The Prompt Discipline That Makes It Work
The swarm is not magic. It produces results because of four specific discipline choices in how you set it up.
Give each agent an explicit file list. Do not tell the DevOps agent to "explore the repo." Give it the specific files in scope: com.example.indecision-api.plist, launchd/, logging_config.py, requirements.txt. Free exploration leads to agents spending cycles on files outside their domain. Explicit scope means every cycle is used against relevant surface area.
Pre-seed with known suspects. Before the audit starts, brief each agent on the problem areas you already know about. Known race conditions, recently refactored modules, files that have had multiple bug reports. This prevents agents from spending time rediscovering things you already know. Their value is finding things you do not know. Direct their attention accordingly.
Set output format upfront. Every agent gets the same output schema: severity table with columns for Severity, Issue, File, and Line. When all three reports arrive in the same format, you can merge them directly, sort by severity, and have a unified priority queue without manual normalization. Reports in different formats require synthesis time that does not add value.
Fix P0 criticals while the architect agent is still running. The moment the Backend or DevOps agent confirms a P0, start fixing it. Do not wait for all three agents to complete. The Architect may surface additional P0s — good, fix those too when they arrive. Waiting for full completion before acting on identified criticals is wasted time.
Setting Up the Swarm
The mechanics are straightforward. Three concurrent Claude Code sessions, each seeded with role identity and file scope.
ROLE: You are a Senior Backend Engineer conducting a production code audit.
FOCUS: Logic correctness, data integrity, API contracts, race conditions,
error handling, type annotation accuracy, duplicate handlers.

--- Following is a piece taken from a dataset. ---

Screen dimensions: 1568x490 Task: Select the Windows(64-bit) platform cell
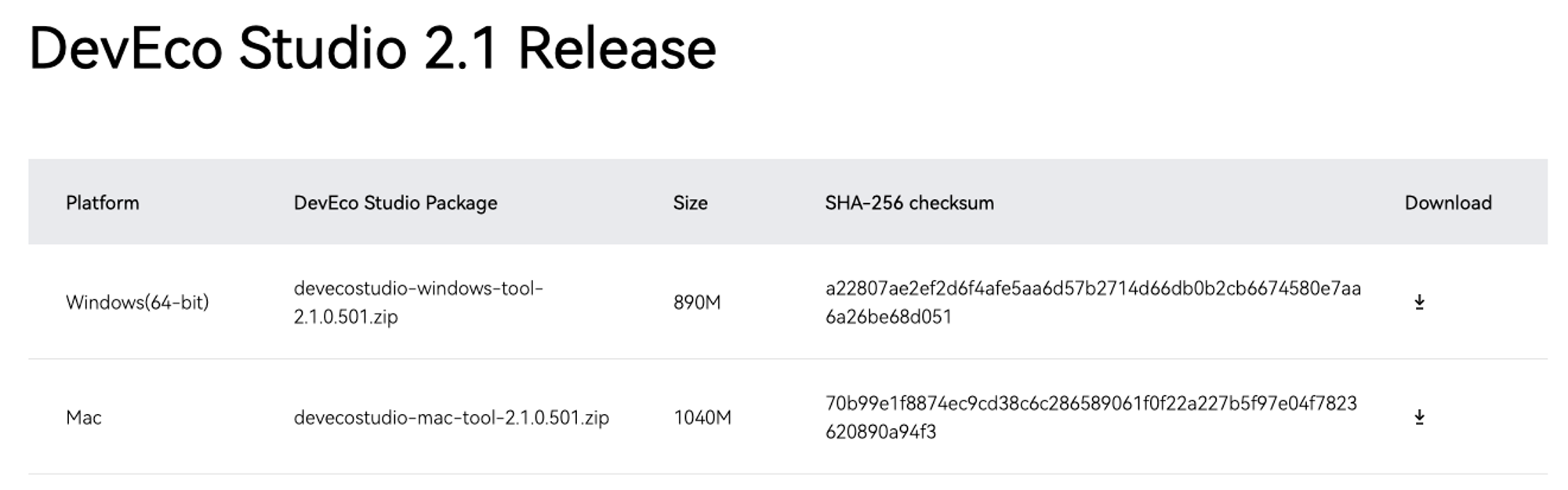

FILES IN SCOPE: [explicit file list]
KNOWN SUSPECTS: [list of recently changed or problematic files]
OUTPUT FORMAT: Severity table (P0/P1/P2/P3) with columns: Severity | Issue | File | Line
Repeat for DevOps and Architect with their respective focus areas. Run all three concurrently. Merge outputs into a single severity table, deduplicate any overlapping findings, and prioritize by severity.
The finding set you get from this will be materially different — and more actionable — than anything a single comprehensive agent produces on the same codebase. The reason is not the model. The reason is the lens.
Why Specialization Wins
Cognitive load scales with scope. An agent told to look for everything looks thoroughly for nothing. An agent told to look for one class of problem looks for that class with much greater depth.
The Backend agent reading 20 files for logic errors will catch a duplicate event handler. The same agent simultaneously trying to evaluate plist configs and system architecture will give each file a surface pass and miss the subtle second handler registration buried 445 lines into bot.py.
The three-role structure is not about using more compute. It is about using compute more precisely. Each role represents a mental model. Each mental model has its own vocabulary of what constitutes a signal vs. noise. You are not tripling the work — you are tripling the resolution within each domain.
One comprehensive agent. Three role-specialized agents. Same files. The second approach found a public API exposure, a lying health endpoint, and a silently broken message handler. The first approach missed all three.
That is the pattern. Run it on any codebase with more than a handful of services and see what surfaces.